Like anyone else, Yeshua the Nazarene, known to us as Jesus, had his good points and his bad points. As with anyone else, we have to take the bad with the good.
Traditionalist Christians assert that Jesus claimed to be maschiach — the messiah, the christ, the anointed one, understood at that time to mean the warrior-king who would vanquish Israel's oppressors and usher in God's reign. If he did make that claim, he didn't deliver on it.
Some traditionalists assert that Jesus claimed to be God incarnate. There's essentially no credible evidence to support that assertion. Only the Fourth Gospel says so, and it has all the earmarks of a late, imaginative revisionism. And even if Jesus did make such a claim, there's no reason to take his word for it.
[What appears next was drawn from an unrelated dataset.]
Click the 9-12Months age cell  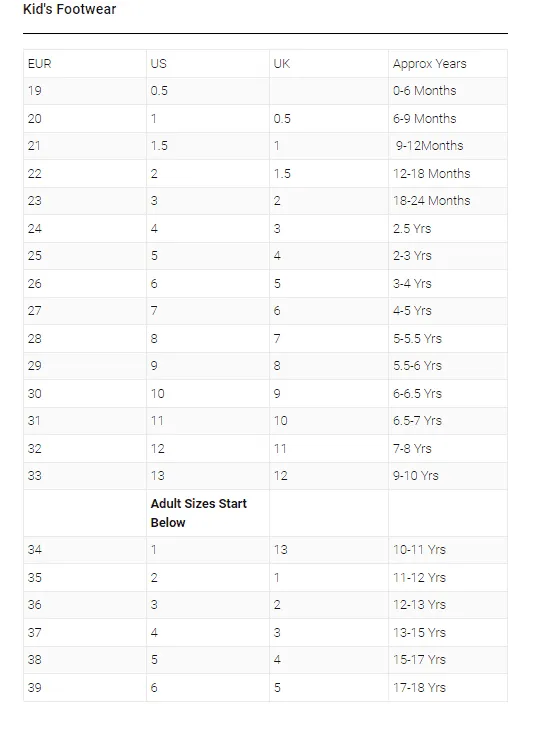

C.S. Lewis facilely says that anyone saying the things Jesus did had to be either liar, lunatic, or Lord. That's a false trichotomy. There’s no reason to think Jesus couldn’t have been a singularly gifted prophet and, at the same time, a little bit nuts (as his family seemed to have thought).
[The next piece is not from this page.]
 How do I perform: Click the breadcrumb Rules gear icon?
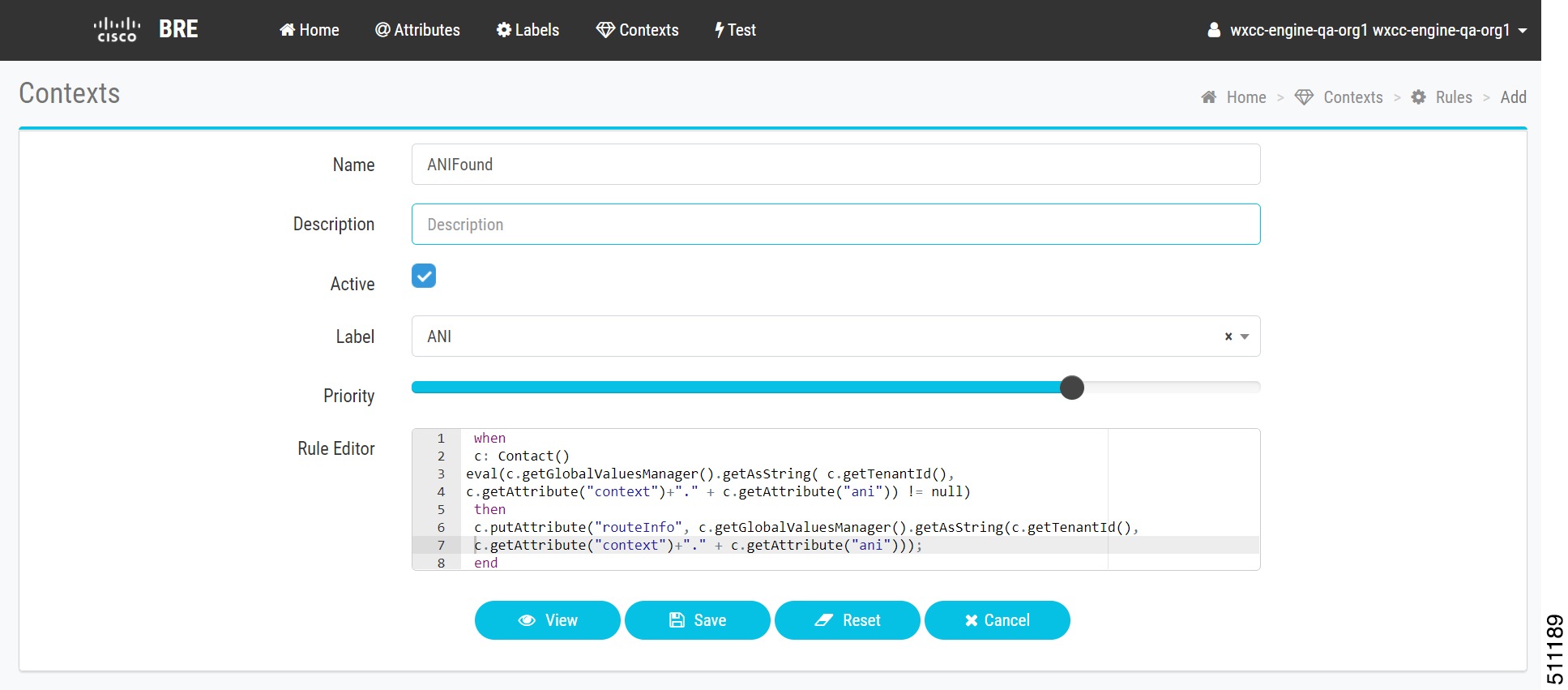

Still, Jesus is worth emulating. The things he stressed have proved to be solid guides for leading a fulfilled, useful life (not to mention pillars of the human race's evolutionary success). Jesus stressed, for example:
- the Great Commandment — putting Ultimate Reality first, loving "him" with our whole heart, mind, soul, and strength;
- the Summary of the Law — seeking the best for our neighbor as we would for ourselves (and our neighbor is anyone who crosses our path);
- facing the facts and adapting accordingly, instead of insisting on living in a fantasy world that exists only in our imaginations;
- trusting that, no matter how bad things may seem, in the end all will be well.
And Jesus is also worth emulating because he was faithful to his duty to God as his saw it, even unto death.
(Harvested from a pretty-intense discussion this past weekend at TitusOneNine.)